→ **Trecho fornecido**
-----
Os deputados receberam com críticas a segunda fase da reforma tributária, enviada pessoalmente à Câmara pelo ministro da Economia, Paulo Guedes, na última sexta-feira, 25. Até as bancadas favoráveis a mudanças no sistema pretendem apresentar sugestões para alterar pontos que vão desde a faixa de isenção do Imposto de Renda Pessoa Física (IRPF) até a alíquota definida para a taxação de lucros e dividendos.
Alguns parlamentares vão além e defendem a redação de um texto alternativo. Lideranças do Cidadania e do PSDB na Câmara estudam apresentar uma contraproposta ao relator, deputado Celso Sabino (PSDB-PA). A ideia, entretanto, ainda está em fase inicial. O texto do governo está sendo analisado por técnicos, que devem avaliar o que é viável propor de diferente, afirma o líder do Cidadania na Casa, Alex Manente (SP).
“Estamos trabalhando nisso [contraproposta], vendo o que é possível aprimorar”, reforça o líder do PSDB na Câmara, Rodrigo de Castro (MG). A ideia, segundo ele, é propor um texto que seja capaz de gerar mais apoio entre os deputados. “Ainda está em fase muito inicial, com avaliação de técnicos, mas, se for o caso de uma contraproposta, queremos que outras bancadas também participem”, afirma.
Com ou sem texto alternativo, o projeto deve receber dezenas de sugestões de mudanças por emendas. A versão atual não é a ideal nem para a direita, nem para a esquerda, apesar de ser, em tese, mais simples de ser aprovada do que as Propostas de Emenda à Constituição (PECs) antes em discussão – PECs precisam de apoio de três quintos do Congresso para serem aprovadas, enquanto projetos de lei exigem maioria simples.
Em relação ao texto apresentado sexta-feira, o ponto de insatisfação mais comentado entre os deputados, que já é antecipado como assunto de emendas de diversos partidos, é a taxação de 20% sobre lucros e dividendos. O governo propôs a cobrança, hoje inexistente, como contrapartida às medidas que vão diminuir a arrecadação: atualização da tabela do IRPF e redução do IR de pessoas jurídicas.
Alguns deputados sugerem um aumento gradual na cobrança sobre lucros e dividendos, em vez ir direto para 20% – o que pode ser proposto por emenda. Outros, como Alexis Fonteyne (Novo-SP), que participou das discussões sobre a reforma tributária na comissão mista extinta, acreditam que chegar a 20% é inaceitável e que a alíquota deve ser menor. “O projeto pesou a mão. 10% já é muito”, diz o deputado do Novo.
-----
→ **Registros**

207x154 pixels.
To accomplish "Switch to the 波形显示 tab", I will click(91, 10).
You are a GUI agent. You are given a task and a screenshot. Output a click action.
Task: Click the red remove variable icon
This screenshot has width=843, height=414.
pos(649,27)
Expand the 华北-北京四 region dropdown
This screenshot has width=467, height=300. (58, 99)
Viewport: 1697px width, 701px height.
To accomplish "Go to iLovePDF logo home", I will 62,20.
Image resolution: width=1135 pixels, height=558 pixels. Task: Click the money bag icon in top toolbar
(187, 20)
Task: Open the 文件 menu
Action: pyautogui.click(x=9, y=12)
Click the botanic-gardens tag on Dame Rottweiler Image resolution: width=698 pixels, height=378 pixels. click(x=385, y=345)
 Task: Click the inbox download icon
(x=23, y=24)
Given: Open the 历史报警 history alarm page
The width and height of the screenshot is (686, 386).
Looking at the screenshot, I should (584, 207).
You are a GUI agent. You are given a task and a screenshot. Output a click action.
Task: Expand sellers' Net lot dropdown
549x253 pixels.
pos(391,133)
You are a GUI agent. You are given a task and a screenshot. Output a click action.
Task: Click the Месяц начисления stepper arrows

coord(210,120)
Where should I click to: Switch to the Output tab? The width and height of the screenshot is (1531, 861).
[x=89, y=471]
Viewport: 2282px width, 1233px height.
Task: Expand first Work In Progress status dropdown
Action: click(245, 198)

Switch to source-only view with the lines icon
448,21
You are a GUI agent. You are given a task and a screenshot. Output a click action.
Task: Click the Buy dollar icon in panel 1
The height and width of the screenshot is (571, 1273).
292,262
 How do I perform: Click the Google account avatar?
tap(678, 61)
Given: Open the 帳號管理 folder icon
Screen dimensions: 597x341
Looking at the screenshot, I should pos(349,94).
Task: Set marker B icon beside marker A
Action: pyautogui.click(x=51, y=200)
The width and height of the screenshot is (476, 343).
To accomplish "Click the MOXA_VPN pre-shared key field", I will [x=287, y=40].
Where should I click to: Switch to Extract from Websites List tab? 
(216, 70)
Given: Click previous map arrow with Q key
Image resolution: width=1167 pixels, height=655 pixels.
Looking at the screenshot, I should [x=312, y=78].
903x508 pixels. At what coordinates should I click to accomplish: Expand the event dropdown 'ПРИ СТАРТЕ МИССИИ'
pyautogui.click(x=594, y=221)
-----
→ **Tarefa**
Escreva a continuação do texto sobre a segunda fase da reforma tributária, começando logo depois do último parágrafo.

→ **Resposta à tarefa**
A taxação de dividendos “com certeza vai ser assunto de emenda, porque não tem o menor cabimento”, afirma Fonteyne, que considera a ideia “um desestímulo a investimento no Brasil”. Manente, do Cidadania, concorda que o texto, como está, desincentiva investimentos e cria tributos, o que vai na contramão do que deveria prever uma reforma tributária. “Não traz melhoras no ambiente de negócios e aumenta impostos para empresas”, aponta.
Mesmo com a sugestão de redução gradual do IRPJ, que, pela proposta, passará de 15% para 10% até 2023, há um “claro viés de aumento arrecadatório”, na visão de Rodrigo de Castro, do PSDB. O projeto do governo mantém a alíquota adicional de 10% para lucros acima de 20 mil reais por mês e a cobrança de 9% de Contribuição Social sobre Lucro Líquido (CSLL).
Assim, para empresas de lucro presumido, a alíquota subirá de 34% para 49% com as mudanças propostas, mesmo com a diminuição de 5% no IRPJ, apontam deputados contrários às medidas. “O maior inimigo da reforma tributária é o Paulo Guedes, que insiste em defender propostas que aumentam a arrecadação do governo”, critica Castro.
Diante da reação dos parlamentares à proposta, o relator Celso Sabino disse em entrevista ao Estadão, nesta terça-feira, 29, que o percentual da cobrança sobre os dividendos não está fechado. O presidente da Câmara, Arthur Lira (PP-AL), afirmou ao Valor, na segunda-feira, 28, que a taxa pode cair e mencionou que a faixa proposta de isenção é “excessiva”.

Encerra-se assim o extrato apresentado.